*** EXTRACTED MATERIAL ***
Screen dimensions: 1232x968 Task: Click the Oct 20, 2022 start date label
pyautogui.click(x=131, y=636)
*** End of EXTRACTED MATERIAL ***
*** EXTRACTED MATERIAL ***
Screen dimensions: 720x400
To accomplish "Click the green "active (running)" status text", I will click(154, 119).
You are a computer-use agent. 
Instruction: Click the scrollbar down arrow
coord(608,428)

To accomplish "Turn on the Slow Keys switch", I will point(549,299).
*** End of EXTRACTED MATERIAL ***
• WORK ITEM
Search the data for "accomplish". Copy each line that has it.

• RESULT FOR THIS TASK
To accomplish "Click the green "active (running)" status text", I will click(154, 119).
To accomplish "Turn on the Slow Keys switch", I will point(549,299).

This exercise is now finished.